Data provided:

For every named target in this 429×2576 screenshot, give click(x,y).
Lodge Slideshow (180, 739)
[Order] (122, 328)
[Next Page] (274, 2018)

...

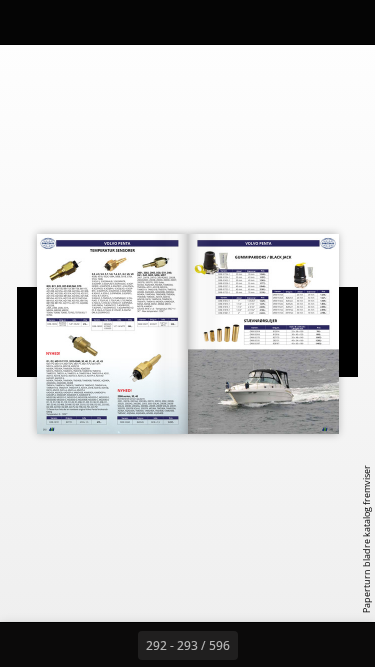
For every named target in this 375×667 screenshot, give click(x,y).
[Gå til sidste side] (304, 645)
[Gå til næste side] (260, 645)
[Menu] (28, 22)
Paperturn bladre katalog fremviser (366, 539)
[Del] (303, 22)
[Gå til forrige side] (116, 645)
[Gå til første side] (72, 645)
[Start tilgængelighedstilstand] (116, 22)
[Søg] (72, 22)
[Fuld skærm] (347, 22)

The problem:
Can you repeat, word for word, every line above from the one containing "[Gå til første side] (72, 645)" down to the one containing "[Fuld skærm] (347, 22)", including both?

Result:
[Gå til første side] (72, 645)
[Start tilgængelighedstilstand] (116, 22)
[Søg] (72, 22)
[Fuld skærm] (347, 22)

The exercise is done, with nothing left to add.